[Begin]

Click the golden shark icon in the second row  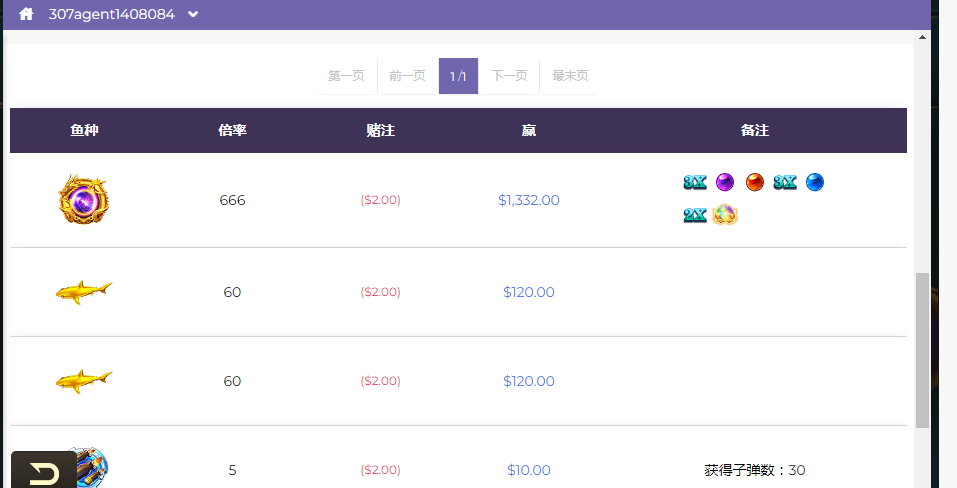[83, 291]
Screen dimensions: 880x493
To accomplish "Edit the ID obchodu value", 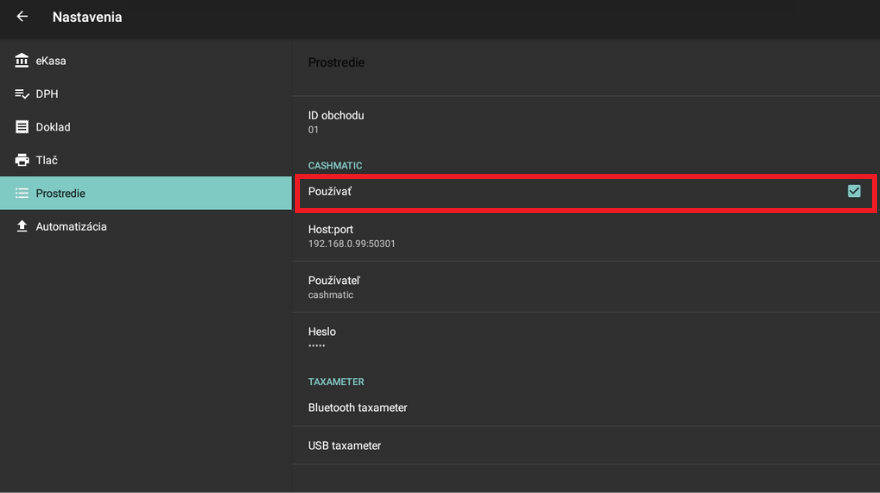I will click(x=585, y=121).

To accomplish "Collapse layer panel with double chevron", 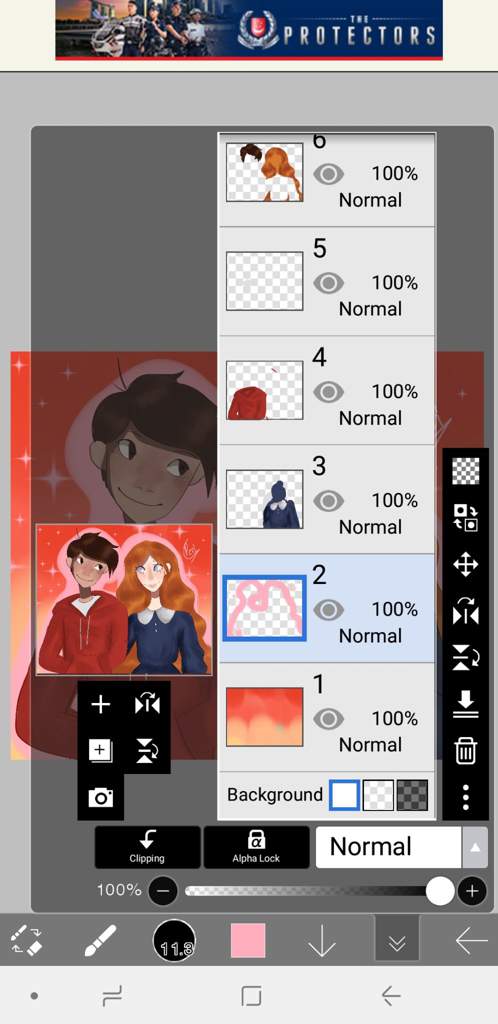I will pos(397,942).
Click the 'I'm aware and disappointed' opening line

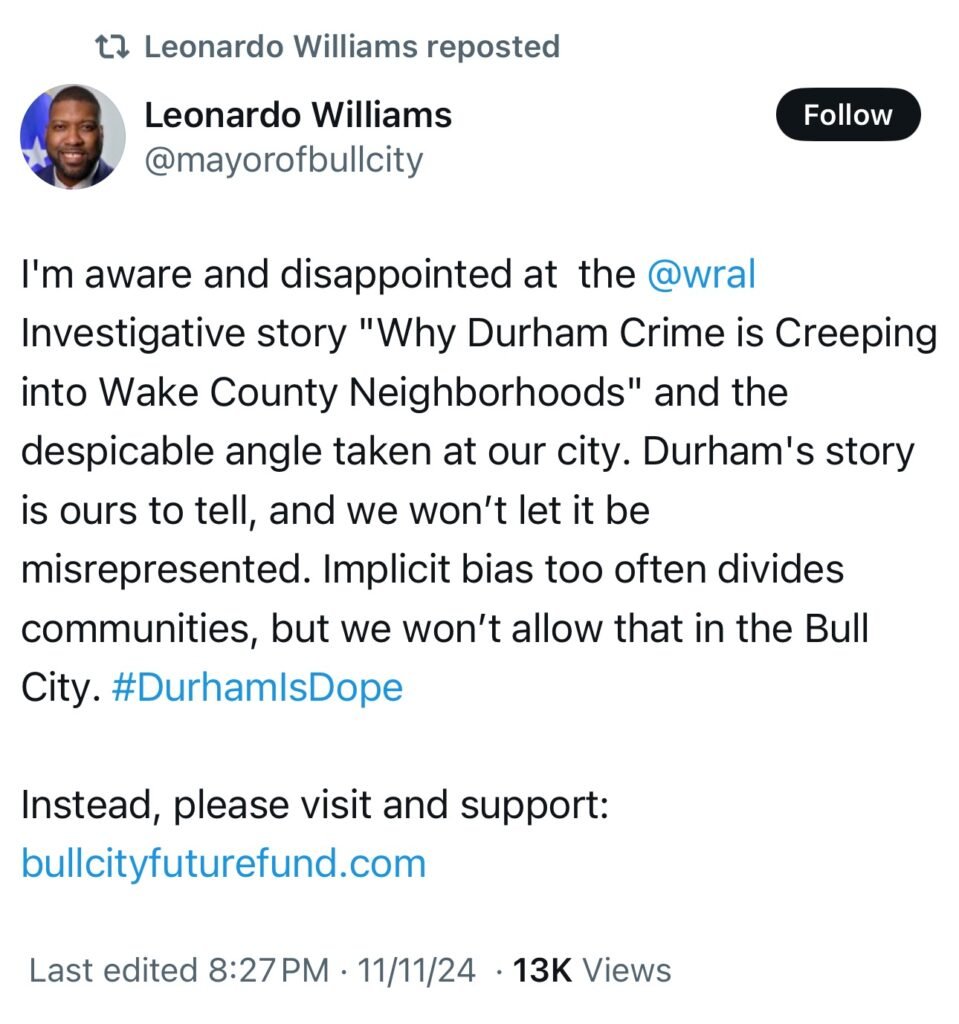click(x=289, y=274)
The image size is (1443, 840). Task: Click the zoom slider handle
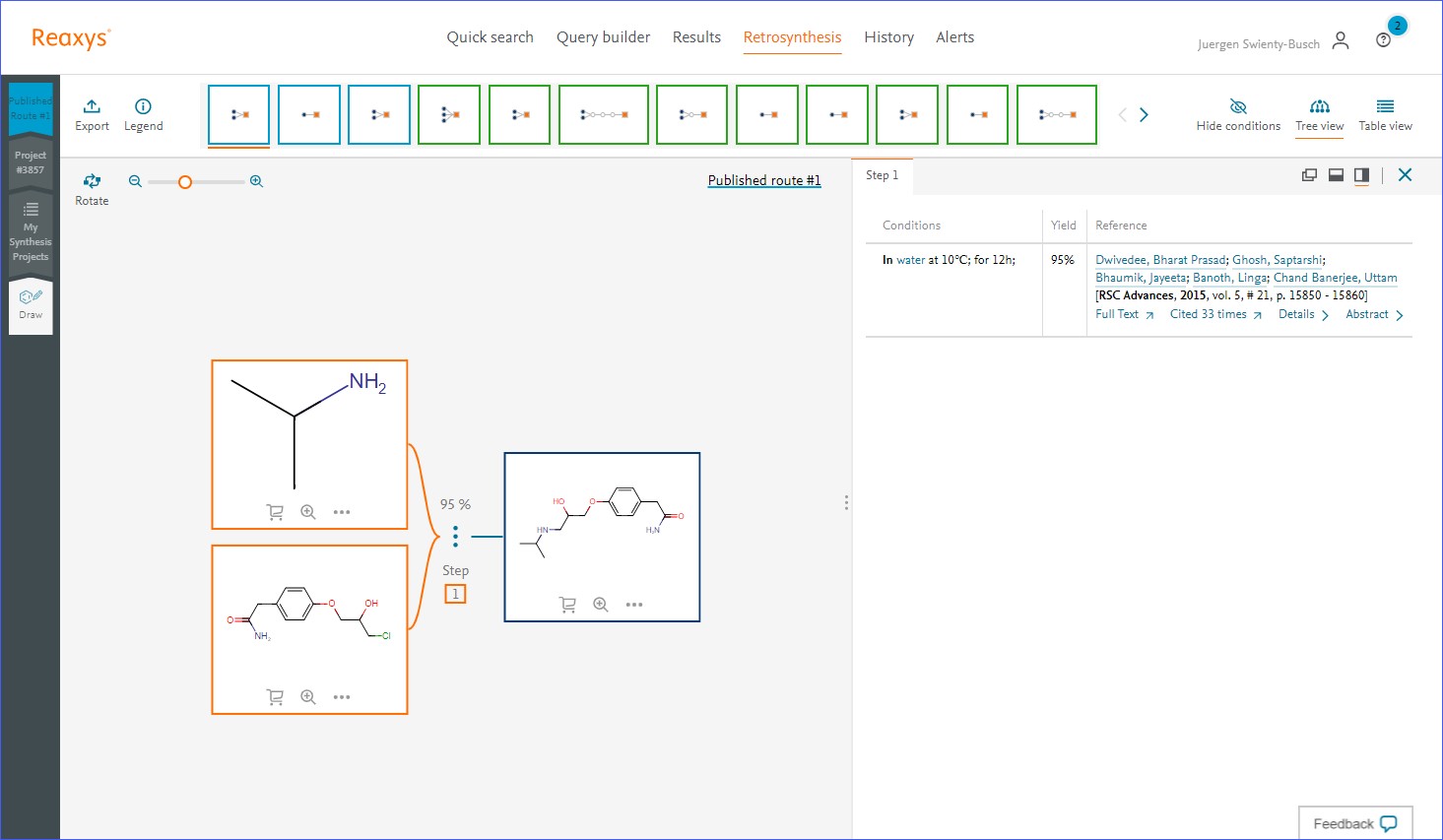184,182

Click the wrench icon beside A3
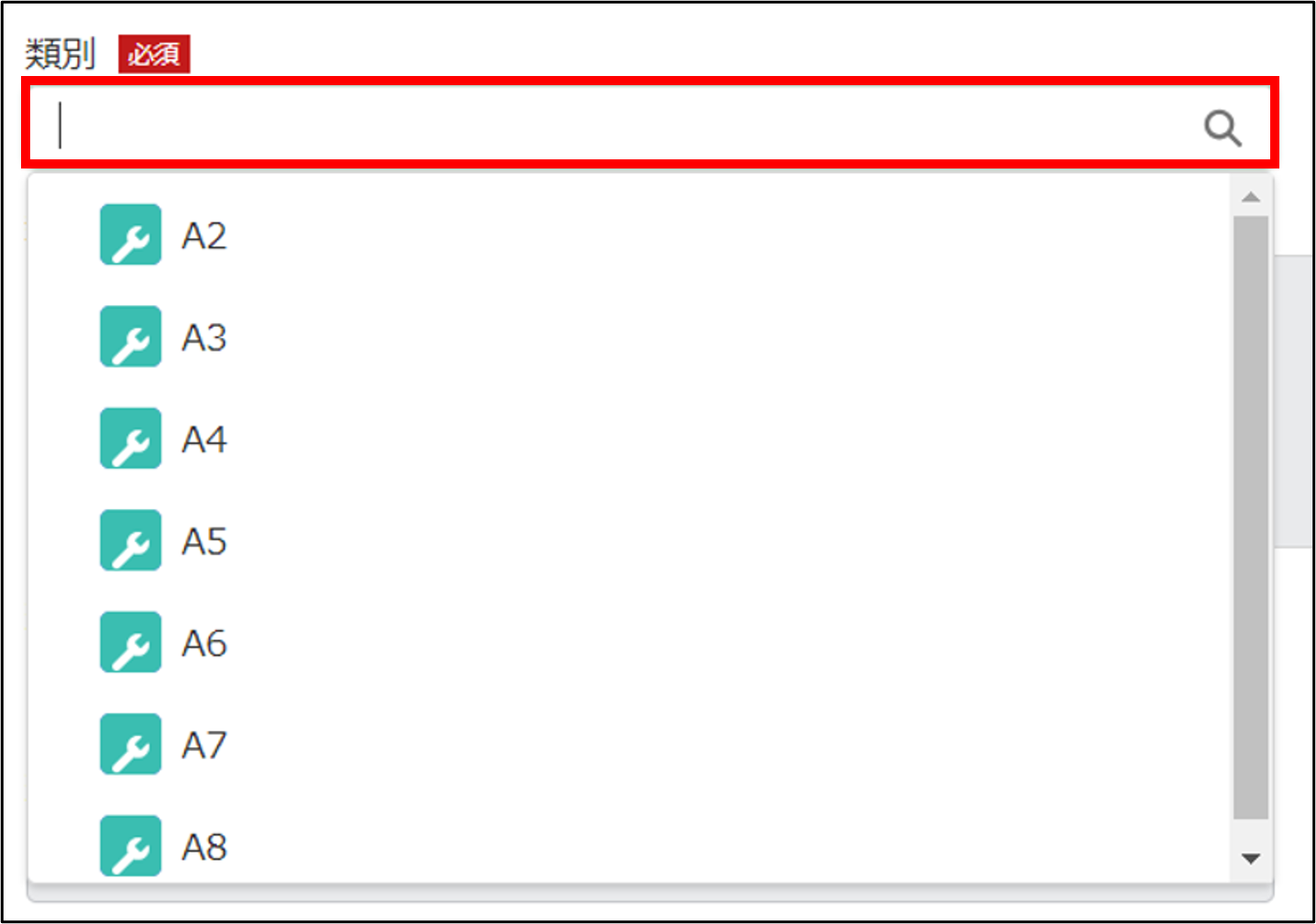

[End]

*What to produce*
Could you write out the material exactly, starting with the line that contains "The image size" and going on through the end of the material, leaving the pictures out of your answer?

*Answer to this problem*
The image size is (1443, 840). Task: Click the zoom slider handle
184,182

Click the wrench icon beside A3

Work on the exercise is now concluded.